%%
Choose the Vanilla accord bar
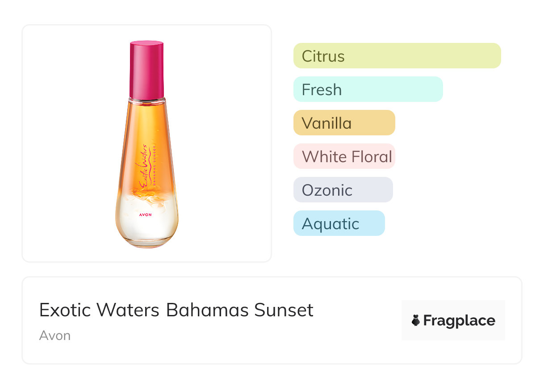Viewport: 544px width, 386px height. pos(344,123)
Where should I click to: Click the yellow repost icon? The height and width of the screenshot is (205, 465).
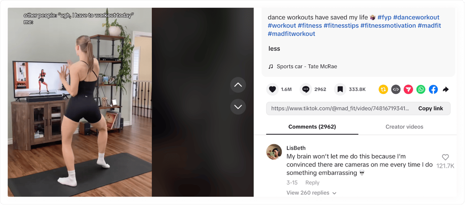[x=383, y=89]
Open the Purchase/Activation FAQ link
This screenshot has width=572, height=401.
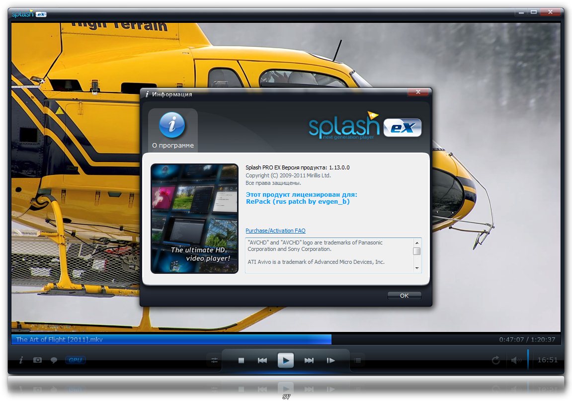click(x=275, y=231)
%%
Could you repeat word for word only the lines from the one that contains "Where should I" through the end of the listing, leaving out the pictures?

Where should I click to: Click the yellow repost icon? The height and width of the screenshot is (205, 465).
[x=383, y=89]
Open the Purchase/Activation FAQ link
This screenshot has width=572, height=401.
click(x=275, y=231)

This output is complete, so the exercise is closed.